School in China orders probe over ‘toxic’ soil, water after pupils develop cancer and other health problems

Health checks carried out on 640 pupils at private high school find three in four have health problems including bronchitis, thyroid problems, leukaemia and lymphoma, state TV reports

originally posted on April 18, 2016


Authorities in east China have ordered an investigation after hundreds of pupils suffering from serious health problem after their school was relocated beside a former site for chemical plants.

The municipal government in Changzhou, Jiangsu province said that since December last year, pupils and teachers at the privately run Changzhou Foreign Languages School had been complaining of an unusual smell coming from the site of three former chemical plants nearby.

City officials said that a soil restoration project was underway at the site at the time of the complaints. An environmental-expert panel concluded in February that the programme had achieved the expected results and that the air quality met national standards.

But state-run China Central Television (CCTV), said soil and groundwater in the area was found to contain toxic compounds and heavy metals, with the level of carcinogenic chlorobenzene in the ground water nearly 100,000 times the safety limit.

Parents of students at the mid- to senior secondary school had suspected for months that the contaminated environment was to blame for the rashes, coughs and headaches their children began to develop at the end of last year.

CCTV reported that parents sent 641 students for medical checks, which revealed that 493 had health problems, including bronchitis, blood and thyroid abnormalities, and in some cases lymphoma and leukaemia.

Authorities said that out of the school’s 2,451 students five were on leave, including four citing illness, and another five students were waiting to be transferred to another school. The rest are in school. Three out of the school’s 210 teachers are on medical leave.

WORK TASK -
Reproduce the passage of the news report that starts at "Authorities in east" and ends at "met national standards.", word for word.

Data excerpts -
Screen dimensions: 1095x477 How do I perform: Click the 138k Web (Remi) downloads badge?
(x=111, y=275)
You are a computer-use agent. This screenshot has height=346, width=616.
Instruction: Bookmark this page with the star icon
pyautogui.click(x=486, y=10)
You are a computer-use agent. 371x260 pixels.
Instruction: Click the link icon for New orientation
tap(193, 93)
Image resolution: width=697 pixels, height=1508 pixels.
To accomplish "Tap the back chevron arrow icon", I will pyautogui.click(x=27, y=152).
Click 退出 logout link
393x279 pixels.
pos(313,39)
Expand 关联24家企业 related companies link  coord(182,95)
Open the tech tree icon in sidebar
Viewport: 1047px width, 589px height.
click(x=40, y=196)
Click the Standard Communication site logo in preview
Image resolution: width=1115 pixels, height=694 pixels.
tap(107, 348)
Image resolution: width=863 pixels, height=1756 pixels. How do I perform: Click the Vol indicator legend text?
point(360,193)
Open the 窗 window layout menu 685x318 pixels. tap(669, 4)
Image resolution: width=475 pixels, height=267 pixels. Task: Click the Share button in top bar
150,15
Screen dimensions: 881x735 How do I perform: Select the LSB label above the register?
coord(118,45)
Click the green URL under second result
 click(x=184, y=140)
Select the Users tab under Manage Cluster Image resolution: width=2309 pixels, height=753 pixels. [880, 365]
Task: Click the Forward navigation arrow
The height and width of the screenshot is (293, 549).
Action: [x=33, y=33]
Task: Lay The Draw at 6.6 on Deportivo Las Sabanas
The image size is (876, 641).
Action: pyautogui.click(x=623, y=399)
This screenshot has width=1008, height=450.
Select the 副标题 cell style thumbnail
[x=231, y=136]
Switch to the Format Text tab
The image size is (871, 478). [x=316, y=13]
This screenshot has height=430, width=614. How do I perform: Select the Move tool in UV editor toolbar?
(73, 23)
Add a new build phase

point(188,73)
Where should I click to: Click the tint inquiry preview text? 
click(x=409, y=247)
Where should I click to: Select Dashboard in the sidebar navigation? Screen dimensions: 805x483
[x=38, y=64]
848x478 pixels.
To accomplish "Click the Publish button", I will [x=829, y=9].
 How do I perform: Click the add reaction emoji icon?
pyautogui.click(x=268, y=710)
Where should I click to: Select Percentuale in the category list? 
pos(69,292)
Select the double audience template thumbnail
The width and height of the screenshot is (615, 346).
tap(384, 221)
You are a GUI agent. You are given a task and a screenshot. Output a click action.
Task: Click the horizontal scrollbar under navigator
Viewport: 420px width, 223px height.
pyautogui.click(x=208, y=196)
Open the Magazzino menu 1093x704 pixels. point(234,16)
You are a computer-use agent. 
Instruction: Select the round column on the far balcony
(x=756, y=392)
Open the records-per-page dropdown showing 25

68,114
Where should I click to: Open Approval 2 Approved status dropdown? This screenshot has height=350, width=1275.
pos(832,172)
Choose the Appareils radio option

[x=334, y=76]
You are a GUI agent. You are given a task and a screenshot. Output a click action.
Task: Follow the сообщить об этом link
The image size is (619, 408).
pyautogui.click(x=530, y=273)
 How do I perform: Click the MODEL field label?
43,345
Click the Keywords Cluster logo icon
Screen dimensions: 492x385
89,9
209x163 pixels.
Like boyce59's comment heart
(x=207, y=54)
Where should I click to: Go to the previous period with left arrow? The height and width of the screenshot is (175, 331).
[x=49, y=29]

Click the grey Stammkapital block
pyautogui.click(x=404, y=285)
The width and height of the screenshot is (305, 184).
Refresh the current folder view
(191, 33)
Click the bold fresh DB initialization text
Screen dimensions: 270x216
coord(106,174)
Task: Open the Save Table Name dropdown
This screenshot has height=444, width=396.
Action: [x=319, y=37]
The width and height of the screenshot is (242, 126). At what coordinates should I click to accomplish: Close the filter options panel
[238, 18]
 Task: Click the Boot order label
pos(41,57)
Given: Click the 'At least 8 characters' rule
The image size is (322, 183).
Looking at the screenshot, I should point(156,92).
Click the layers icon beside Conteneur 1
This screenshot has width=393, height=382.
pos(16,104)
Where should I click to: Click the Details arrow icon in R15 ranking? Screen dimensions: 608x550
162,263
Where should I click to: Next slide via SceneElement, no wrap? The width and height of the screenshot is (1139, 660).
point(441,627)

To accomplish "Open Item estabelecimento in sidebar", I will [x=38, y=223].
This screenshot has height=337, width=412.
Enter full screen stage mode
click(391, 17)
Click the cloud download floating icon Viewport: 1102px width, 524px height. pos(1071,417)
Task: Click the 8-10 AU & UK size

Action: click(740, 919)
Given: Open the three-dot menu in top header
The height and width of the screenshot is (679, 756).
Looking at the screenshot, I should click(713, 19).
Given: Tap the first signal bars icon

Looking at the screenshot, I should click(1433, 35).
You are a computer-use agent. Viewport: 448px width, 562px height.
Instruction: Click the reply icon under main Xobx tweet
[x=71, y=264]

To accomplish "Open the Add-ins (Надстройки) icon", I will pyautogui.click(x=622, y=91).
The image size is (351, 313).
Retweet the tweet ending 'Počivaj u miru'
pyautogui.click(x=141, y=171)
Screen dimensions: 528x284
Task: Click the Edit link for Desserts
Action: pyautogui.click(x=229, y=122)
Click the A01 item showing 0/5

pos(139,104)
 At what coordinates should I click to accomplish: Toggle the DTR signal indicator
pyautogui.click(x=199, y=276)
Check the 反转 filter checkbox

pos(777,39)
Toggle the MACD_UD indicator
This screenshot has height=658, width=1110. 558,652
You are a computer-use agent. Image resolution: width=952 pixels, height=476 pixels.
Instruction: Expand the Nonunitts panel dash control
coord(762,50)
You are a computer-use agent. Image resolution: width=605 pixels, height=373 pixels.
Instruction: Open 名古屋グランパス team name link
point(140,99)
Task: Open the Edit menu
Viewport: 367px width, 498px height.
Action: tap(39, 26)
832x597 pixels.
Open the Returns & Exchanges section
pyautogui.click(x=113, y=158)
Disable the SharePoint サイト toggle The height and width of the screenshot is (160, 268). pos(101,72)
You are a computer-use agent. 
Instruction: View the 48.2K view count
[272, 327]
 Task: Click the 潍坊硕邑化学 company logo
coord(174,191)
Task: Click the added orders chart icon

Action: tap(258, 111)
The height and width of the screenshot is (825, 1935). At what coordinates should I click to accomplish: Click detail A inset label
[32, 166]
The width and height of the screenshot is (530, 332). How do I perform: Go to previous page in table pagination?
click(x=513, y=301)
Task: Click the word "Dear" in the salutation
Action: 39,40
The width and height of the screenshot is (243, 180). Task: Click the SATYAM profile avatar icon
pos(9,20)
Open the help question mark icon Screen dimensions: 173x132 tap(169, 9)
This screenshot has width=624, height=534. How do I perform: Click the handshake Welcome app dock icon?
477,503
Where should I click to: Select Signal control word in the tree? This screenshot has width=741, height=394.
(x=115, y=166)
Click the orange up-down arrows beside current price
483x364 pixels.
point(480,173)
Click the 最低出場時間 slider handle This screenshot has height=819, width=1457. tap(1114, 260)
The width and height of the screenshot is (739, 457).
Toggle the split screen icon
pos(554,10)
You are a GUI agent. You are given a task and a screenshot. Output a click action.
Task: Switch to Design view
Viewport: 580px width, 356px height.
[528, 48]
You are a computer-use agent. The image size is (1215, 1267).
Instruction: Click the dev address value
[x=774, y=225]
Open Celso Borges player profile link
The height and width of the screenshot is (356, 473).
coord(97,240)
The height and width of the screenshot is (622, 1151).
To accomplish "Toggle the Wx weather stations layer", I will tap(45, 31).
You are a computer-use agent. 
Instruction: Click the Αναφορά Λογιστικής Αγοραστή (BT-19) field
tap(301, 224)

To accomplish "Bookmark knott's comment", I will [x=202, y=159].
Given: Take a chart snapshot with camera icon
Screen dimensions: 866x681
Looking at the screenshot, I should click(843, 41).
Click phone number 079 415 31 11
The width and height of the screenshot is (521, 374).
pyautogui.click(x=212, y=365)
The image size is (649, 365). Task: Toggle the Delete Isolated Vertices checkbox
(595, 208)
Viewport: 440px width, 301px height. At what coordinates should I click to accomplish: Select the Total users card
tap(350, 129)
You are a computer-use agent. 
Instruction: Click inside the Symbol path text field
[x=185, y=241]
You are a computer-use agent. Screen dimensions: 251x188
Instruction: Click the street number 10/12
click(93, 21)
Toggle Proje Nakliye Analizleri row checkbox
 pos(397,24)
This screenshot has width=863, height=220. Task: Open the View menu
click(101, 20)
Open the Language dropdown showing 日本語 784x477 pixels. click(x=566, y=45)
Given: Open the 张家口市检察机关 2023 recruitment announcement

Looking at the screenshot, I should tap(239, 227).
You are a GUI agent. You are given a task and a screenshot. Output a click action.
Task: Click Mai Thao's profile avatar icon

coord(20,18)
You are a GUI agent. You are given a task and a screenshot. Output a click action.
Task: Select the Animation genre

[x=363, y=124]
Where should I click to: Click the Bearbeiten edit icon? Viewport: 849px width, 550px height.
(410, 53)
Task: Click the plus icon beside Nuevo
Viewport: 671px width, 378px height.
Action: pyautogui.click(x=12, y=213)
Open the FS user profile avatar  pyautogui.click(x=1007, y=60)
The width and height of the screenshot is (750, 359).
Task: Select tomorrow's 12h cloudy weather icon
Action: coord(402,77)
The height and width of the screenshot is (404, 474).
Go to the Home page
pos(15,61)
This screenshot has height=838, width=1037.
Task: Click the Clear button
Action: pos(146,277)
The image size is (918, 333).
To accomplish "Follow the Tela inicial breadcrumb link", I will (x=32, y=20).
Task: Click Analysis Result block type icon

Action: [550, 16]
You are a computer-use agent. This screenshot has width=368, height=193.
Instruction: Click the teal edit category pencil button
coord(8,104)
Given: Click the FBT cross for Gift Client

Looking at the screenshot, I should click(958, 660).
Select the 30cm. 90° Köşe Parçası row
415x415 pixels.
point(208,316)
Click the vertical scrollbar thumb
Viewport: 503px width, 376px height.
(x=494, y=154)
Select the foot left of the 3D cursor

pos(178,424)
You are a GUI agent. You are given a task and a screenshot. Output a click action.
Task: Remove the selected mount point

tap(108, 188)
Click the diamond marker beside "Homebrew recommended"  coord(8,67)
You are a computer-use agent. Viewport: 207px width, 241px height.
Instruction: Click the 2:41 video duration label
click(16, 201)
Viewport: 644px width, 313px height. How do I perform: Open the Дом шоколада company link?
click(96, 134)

RESPONSE TO THE EXERCISE -
Authorities in east China have ordered an investigation after hundreds of pupils suffering from serious health problem after their school was relocated beside a former site for chemical plants.

The municipal government in Changzhou, Jiangsu province said that since December last year, pupils and teachers at the privately run Changzhou Foreign Languages School had been complaining of an unusual smell coming from the site of three former chemical plants nearby.

City officials said that a soil restoration project was underway at the site at the time of the complaints. An environmental-expert panel concluded in February that the programme had achieved the expected results and that the air quality met national standards.